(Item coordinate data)

:::

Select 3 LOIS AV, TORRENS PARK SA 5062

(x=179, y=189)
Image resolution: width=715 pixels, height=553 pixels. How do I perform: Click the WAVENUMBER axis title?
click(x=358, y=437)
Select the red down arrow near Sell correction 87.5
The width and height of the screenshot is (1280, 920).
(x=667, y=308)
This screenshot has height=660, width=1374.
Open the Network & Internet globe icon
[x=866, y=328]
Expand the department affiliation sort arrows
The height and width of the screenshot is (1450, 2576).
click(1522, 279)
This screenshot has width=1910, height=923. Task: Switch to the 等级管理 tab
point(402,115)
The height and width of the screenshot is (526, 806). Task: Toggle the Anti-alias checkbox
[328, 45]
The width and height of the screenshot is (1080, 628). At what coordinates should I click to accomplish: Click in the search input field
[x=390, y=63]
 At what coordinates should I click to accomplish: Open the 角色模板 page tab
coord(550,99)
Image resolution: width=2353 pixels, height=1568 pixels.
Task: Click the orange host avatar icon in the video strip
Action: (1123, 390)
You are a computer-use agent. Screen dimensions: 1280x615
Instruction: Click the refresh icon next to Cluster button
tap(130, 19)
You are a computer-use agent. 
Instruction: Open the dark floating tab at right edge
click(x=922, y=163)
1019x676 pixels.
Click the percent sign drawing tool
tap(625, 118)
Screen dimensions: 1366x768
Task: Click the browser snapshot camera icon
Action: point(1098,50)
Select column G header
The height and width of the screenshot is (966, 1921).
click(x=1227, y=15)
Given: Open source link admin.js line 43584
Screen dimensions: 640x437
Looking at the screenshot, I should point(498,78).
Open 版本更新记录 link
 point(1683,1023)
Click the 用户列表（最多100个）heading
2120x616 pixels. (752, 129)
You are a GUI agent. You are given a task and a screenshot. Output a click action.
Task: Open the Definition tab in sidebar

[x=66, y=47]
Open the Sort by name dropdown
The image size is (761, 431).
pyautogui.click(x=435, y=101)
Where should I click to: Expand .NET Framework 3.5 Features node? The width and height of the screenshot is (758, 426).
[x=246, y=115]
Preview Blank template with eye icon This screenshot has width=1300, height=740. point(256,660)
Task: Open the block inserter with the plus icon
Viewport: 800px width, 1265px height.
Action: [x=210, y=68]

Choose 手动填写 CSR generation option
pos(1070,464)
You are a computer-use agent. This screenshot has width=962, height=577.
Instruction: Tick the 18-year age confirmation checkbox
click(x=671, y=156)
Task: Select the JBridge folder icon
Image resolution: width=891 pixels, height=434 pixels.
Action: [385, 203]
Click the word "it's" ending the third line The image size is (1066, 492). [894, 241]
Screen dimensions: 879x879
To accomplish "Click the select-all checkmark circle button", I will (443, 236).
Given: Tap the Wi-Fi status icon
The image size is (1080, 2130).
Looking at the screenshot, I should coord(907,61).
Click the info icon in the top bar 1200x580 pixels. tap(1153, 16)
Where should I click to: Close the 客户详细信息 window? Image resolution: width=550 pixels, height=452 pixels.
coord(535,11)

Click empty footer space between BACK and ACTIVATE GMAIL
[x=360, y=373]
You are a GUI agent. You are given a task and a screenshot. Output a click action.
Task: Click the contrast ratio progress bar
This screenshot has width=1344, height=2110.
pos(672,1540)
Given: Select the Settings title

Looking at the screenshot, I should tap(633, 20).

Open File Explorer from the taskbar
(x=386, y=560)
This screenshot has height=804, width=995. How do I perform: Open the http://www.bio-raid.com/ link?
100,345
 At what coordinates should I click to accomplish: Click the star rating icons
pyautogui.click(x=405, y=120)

:::

• _What needs to be done_: Reproduce verbatim the stretch of the data above from the line containing "Click the info" through the line containing "[x=360, y=373]", including both of those lines.

• _Solution to this task_:
Click the info icon in the top bar 1200x580 pixels. tap(1153, 16)
Where should I click to: Close the 客户详细信息 window? Image resolution: width=550 pixels, height=452 pixels.
coord(535,11)

Click empty footer space between BACK and ACTIVATE GMAIL
[x=360, y=373]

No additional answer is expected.